The projects are part of the NSF Future of Semiconductors (FuSe) program through a public-private partnership between NSF and four major tech companies: Ericsson, IBM, Intel and Samsung. FuSe aims to enable rapid progress in new semiconductor technologies and manufacturing as well as workforce development. 

Altogether, the program will support 24 research and education projects through 61 awards to 47 institutions totaling $45.6 million.

"The significance of semiconductor research in the technological landscape cannot be overstated," said Diana Marculescu, department chair in the Cockrell School of Engineering's Chandra Family Department of Electrical and Computer Engineering. "These NSF FuSe awards mark an initial step towards positioning us as a leading global institution in semiconductor research under the CHIPS Act."

The Projects: Li Shi, professor in the Walker Department of Mechanical Engineering, and electrical and computer engineering professor Xiuling Li are leading a project focused on heterogeneous integration of two types of semiconductors, gallium nitride and boron arsenide. Boron arsenide conducts heat much more efficiently than current-generation materials and can help to prevent overheating of operating devices. This team, which also includes researchers from The University of Texas at Dallas, University of Michigan-Ann Arbor, and The Ohio State University, aims to enhance performance and energy efficiency of semiconductor devices. The project also includes workforce training components, such as course materials and new courses on semiconductor materials and devices, annual Semiconductor Day with Industry, and Woman in Semiconductors Club, to provide training to students from diverse background and prepare them for the future-generation workforce of the semiconductor industry.

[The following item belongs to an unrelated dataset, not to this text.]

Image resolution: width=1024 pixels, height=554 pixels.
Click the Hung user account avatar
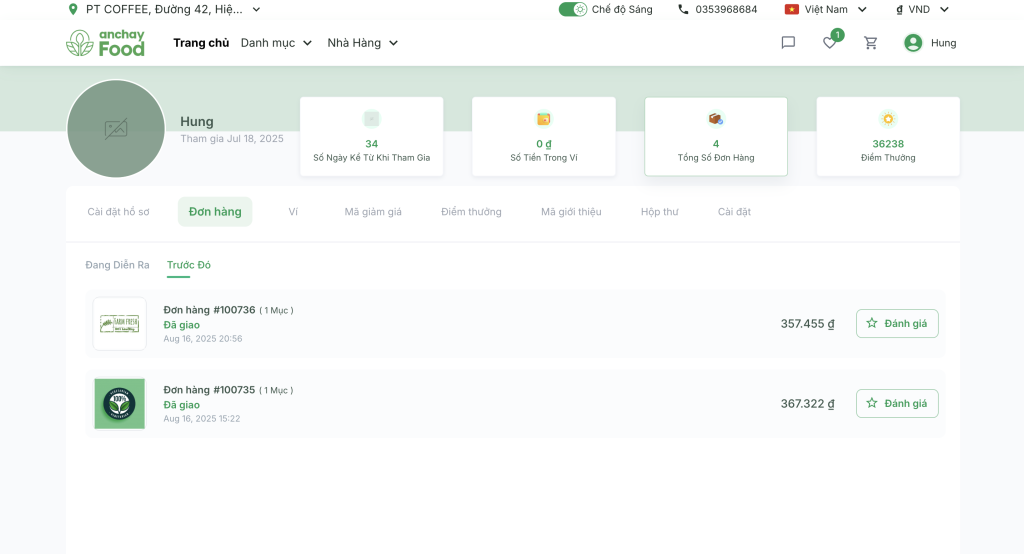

Working with researchers at Washington University in St. Louis, Massachusetts Institute of Technology, University of California Los Angeles, electrical and computer engineering professor Deji Akinwande is developing a groundbreaking technique for next-generation semiconductor processors using ultra-thin, two-dimensional semiconductor materials. The work will advance semiconductor technologies, integrating materials research, electronic devices, and innovative circuitry, while also including educational components for students, workshops and collaborations with semiconductor companies.

Why It Matters: There is a significant push to improve semiconductor manufacturing, innovation and research in the U.S. in the wake of pandemic-era supply chain shortages that impacted everything from medical devices to automobiles. Additionally, researchers around the world are working to improve semiconductor capabilities to support next-generation technologies heavy on processing, such as artificial intelligence, autonomous vehicles and more.

Future semiconductors and microelectronics will require a broad coalition of science and engineering talent in academic and industrial sectors to pursue holistic, "co-design" approaches that advance materials, devices and systems integration. Co-design approaches simultaneously consider the performance, manufacturability, recyclability and environmental sustainability of such materials, devices, and systems.

"Our investment will help train the next generation of talent necessary to fill key openings in the semiconductor industry and grow our economy from the middle out and bottom up," said NSF Director Sethuraman Panchanathan. "By supporting novel, transdisciplinary research, we will enable breakthroughs in semiconductors and microelectronics and address the national need for a reliable, secure supply of innovative semiconductor technologies, systems and professionals."